The subclades identified within the A.I and A.II subpopulations (two and four, respectively) showed no additional geographic associations, just the previously described eastern North American/Californian and western North American mountain trends for the A.I and A.II subpopulations, respectively (Fig. 4) (11, 19, 29). The two subclades A.I.Br.SCHU S4 and A.I.Br.001/002 are found throughout the eastern United States and in California. Subclade A.I.Br.001/002 is also found in Alaska and British Columbia, Canada, on the basis of the limited samples available from these locations (Fig. 4; also see Table S1 in the supplemental material). The presence of both of these subclades in California and the eastern United States is consistent with previous hypotheses that F. tularensis subsp. tularensis may have been introduced to these areas from the south central United States, where both A.I subclades are also found (Fig. 4) (11). These hypotheses are based upon a center-of-diversity argument wherein the geographic region with the greatest observed genetic diversity (the south central United States) is assumed to be the location where the tested group (A.I) originated, diversified, and then dispersed from. Two Slovakian isolates, the only known F. tularensis subsp. tularensis isolates from outside North America (14), also fell in subclade A.I.Br.SCHU S4 (see Table S1 in the supplemental material). This is consistent with previous reports regarding the close resemblance of these isolates to strain SCHU S4 (6, 18).

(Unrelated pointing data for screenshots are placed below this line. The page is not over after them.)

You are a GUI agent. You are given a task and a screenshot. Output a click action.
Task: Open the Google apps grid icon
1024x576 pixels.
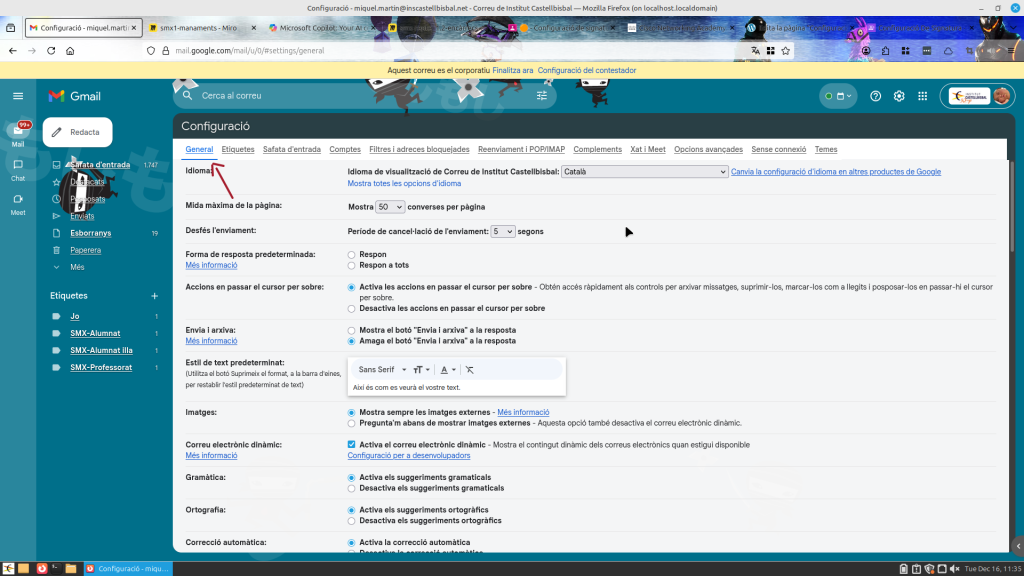922,96
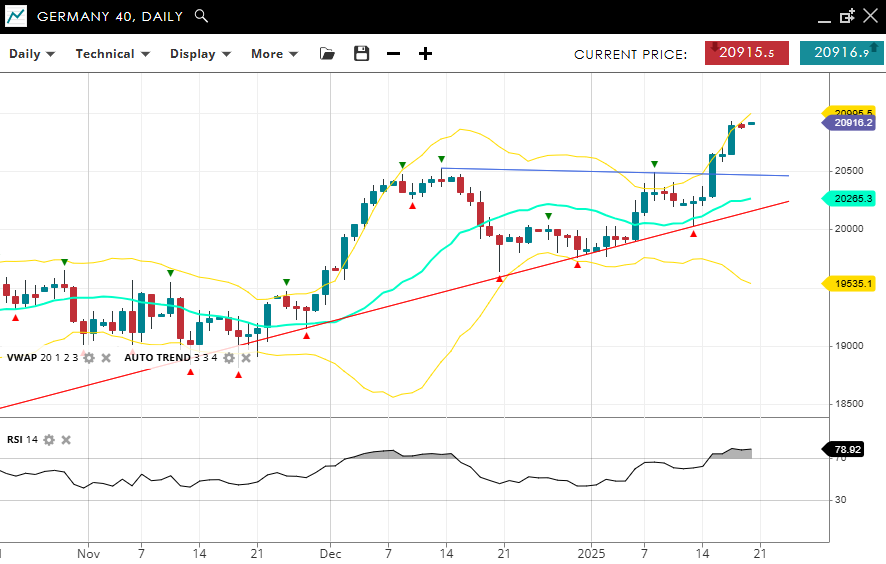
Task: Zoom in chart with plus icon
Action: tap(425, 54)
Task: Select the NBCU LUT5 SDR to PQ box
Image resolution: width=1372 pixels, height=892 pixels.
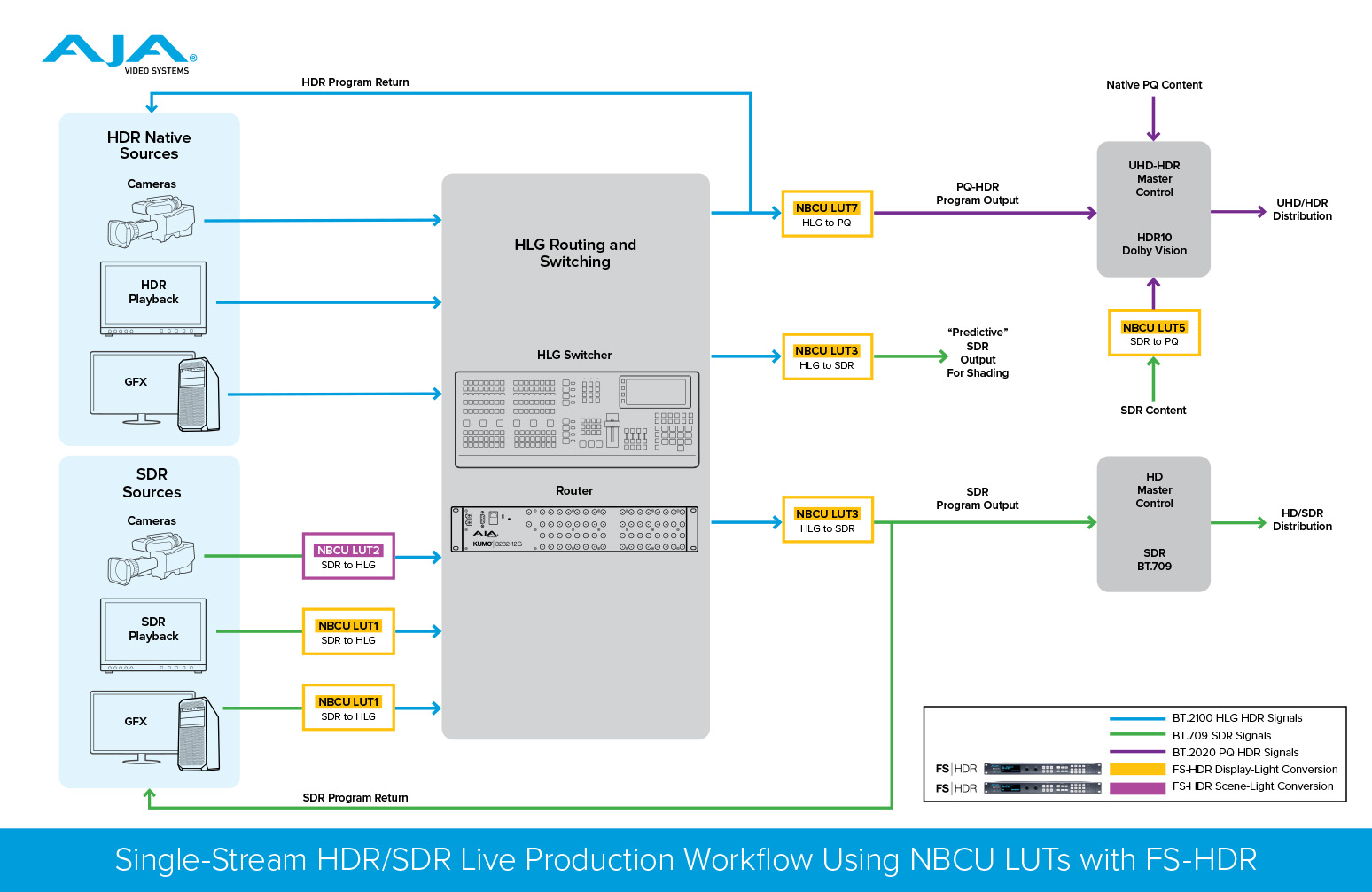Action: click(1154, 333)
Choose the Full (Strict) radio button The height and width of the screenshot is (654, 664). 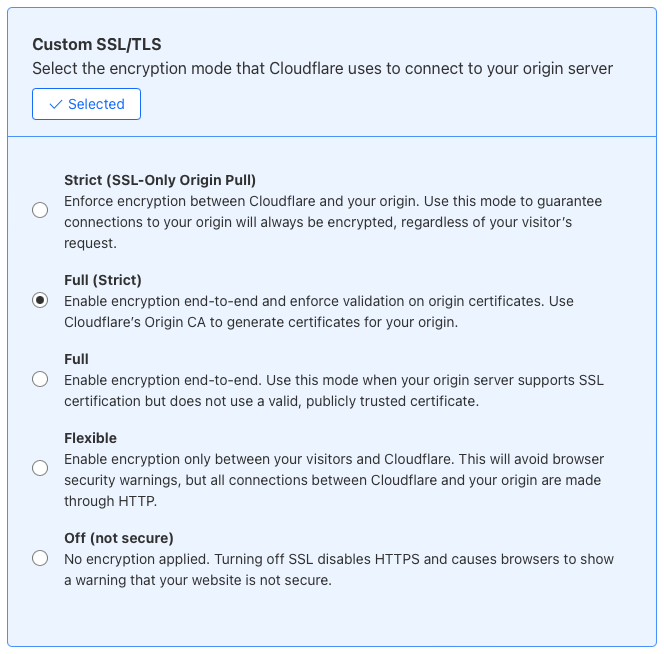point(40,300)
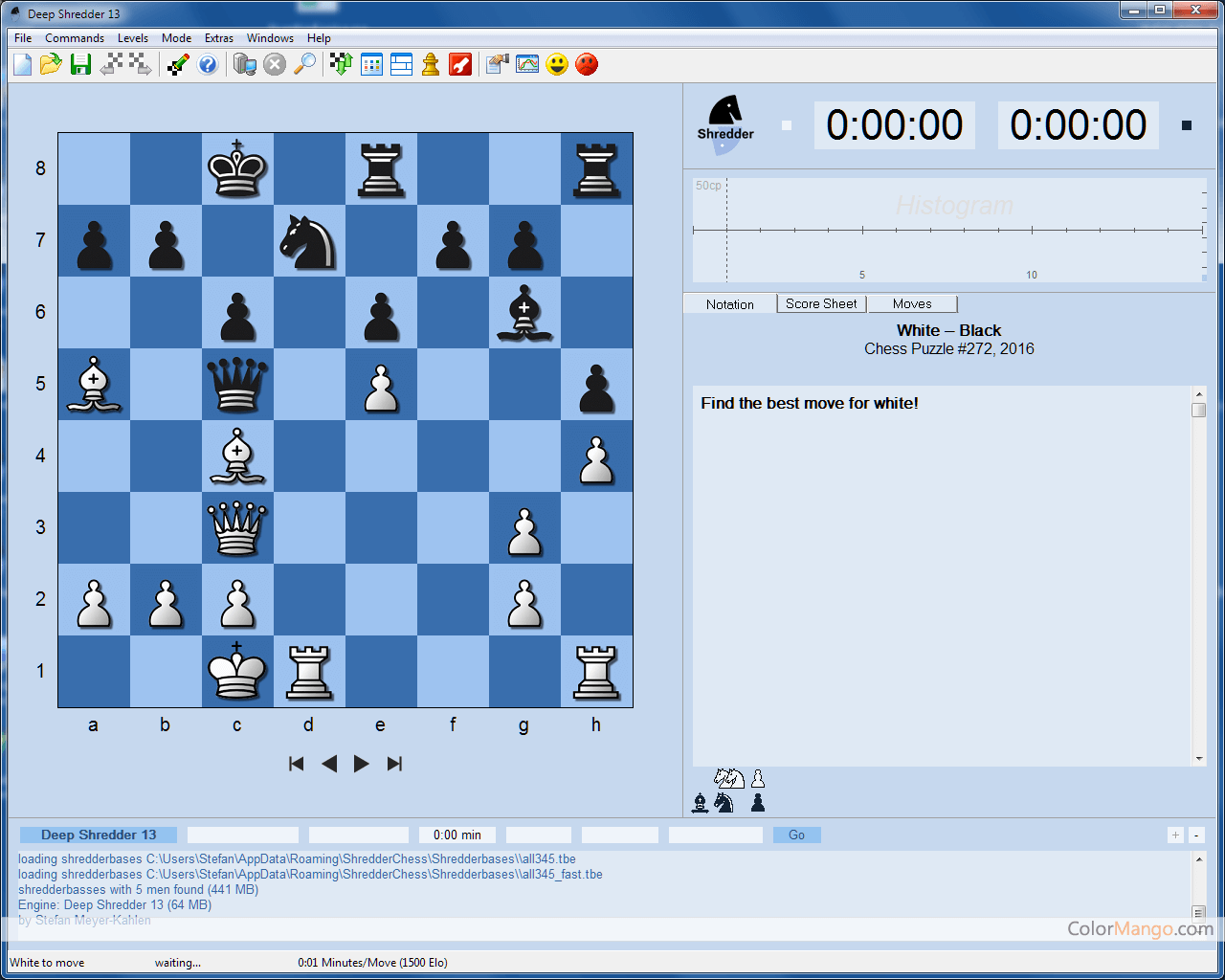Switch to the Score Sheet tab

click(x=821, y=303)

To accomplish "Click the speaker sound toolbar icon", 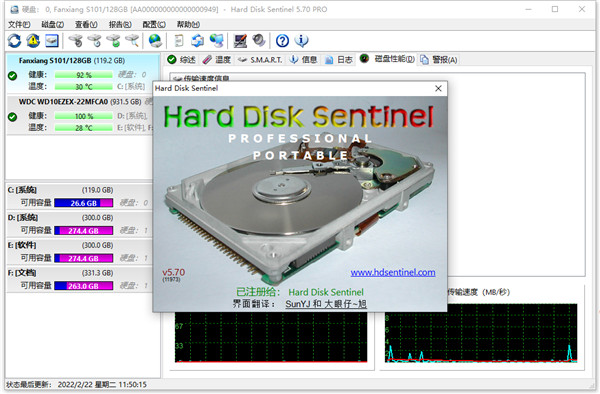I will tap(259, 41).

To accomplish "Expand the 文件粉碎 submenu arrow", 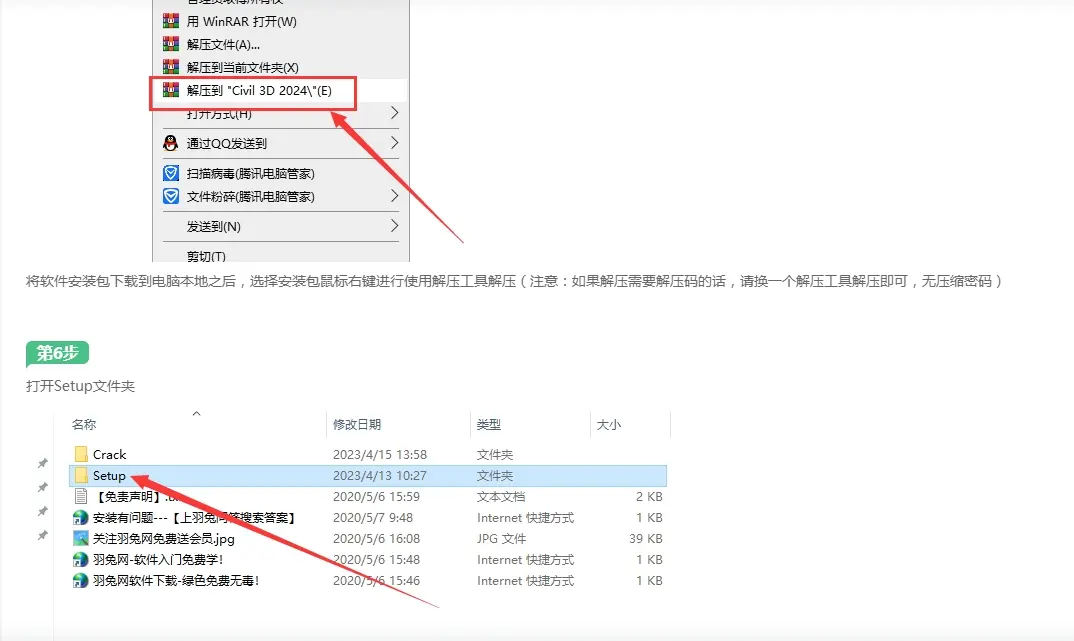I will [395, 197].
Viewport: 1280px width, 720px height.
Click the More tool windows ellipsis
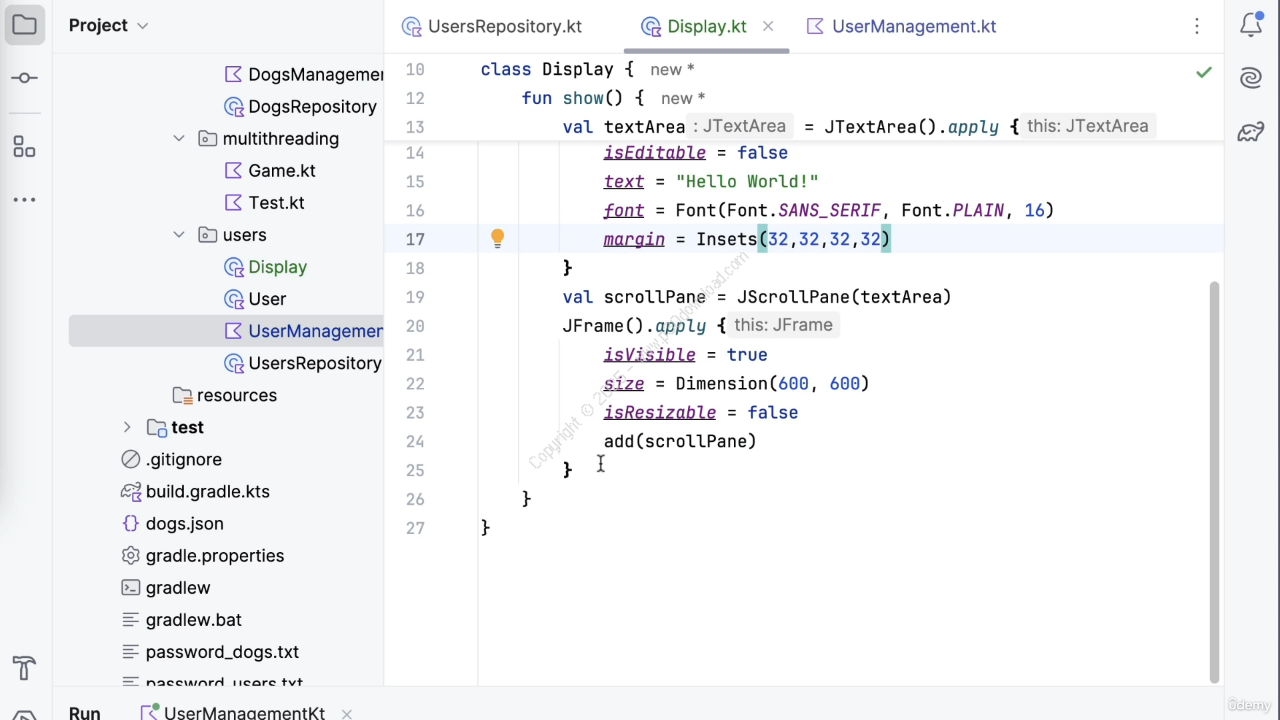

Subclades within subpopulation A.II exhibited slightly stronger geographic associations than those within subpopulation A.I. This is consistent with previous findings of a positive correlation between genetic and geographic distance for this subpopulation (11). The basal subclade to the strain-specific subclade A.II.Br.ATCC 6223, A.II.Br.004/005, appears restricted to Utah, the origin of strain ATCC 6223 (Fig. 4; also see Table S1 in the supplemental material). Most of the subclade A.II.Br.003/004 isolates are from California, although single isolates from Nevada, Texas, and Ontario, Canada, also belong in this subclade (Fig. 4; also see Table S1 in the supplemental material). Finally, A.II.Br.001/002 and A.II.Br.006/007 (which includes subclade A.II.Br.WY96-3418) lack any strong geographic associations, being found throughout the geographic range of subpopulation A.II (Fig. 4).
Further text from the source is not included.